> DIRECTIONS: Copy each line below that has "computer".
Start of RECORDS FOR PROCESSING
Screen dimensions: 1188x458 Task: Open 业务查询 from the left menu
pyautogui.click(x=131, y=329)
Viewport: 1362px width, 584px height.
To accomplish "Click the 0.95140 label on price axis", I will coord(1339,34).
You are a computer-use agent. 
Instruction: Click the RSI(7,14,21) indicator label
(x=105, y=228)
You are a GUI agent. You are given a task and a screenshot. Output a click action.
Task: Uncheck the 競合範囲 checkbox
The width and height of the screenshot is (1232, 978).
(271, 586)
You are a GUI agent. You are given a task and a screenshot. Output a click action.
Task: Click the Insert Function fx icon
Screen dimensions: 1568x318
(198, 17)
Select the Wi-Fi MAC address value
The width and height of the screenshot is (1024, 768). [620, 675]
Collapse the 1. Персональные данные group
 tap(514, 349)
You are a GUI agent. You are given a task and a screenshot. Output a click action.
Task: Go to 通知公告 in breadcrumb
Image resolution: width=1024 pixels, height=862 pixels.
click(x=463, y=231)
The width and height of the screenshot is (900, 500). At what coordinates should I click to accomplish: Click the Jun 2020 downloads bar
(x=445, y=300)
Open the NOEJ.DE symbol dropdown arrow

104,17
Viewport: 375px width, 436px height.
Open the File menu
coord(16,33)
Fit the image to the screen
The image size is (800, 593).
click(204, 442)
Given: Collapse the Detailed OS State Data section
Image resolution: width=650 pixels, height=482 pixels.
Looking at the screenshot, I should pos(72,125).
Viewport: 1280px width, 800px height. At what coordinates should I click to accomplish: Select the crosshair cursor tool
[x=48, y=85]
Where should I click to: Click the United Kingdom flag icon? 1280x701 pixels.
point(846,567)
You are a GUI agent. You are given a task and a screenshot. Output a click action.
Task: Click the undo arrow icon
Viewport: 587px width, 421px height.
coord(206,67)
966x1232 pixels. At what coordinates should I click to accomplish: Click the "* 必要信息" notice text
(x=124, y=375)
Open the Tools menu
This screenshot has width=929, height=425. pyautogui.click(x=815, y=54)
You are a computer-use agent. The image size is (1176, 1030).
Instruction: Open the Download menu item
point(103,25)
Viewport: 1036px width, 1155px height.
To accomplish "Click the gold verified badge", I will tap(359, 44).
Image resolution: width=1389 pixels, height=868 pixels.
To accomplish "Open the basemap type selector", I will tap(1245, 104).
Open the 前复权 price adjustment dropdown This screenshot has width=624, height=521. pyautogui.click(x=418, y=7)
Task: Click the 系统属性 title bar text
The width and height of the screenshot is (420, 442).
End of RECORDS FOR PROCESSING
> RESULT OF THIS TASK:
You are a computer-use agent. 
You are a computer-use agent. The image size is (1176, 1030).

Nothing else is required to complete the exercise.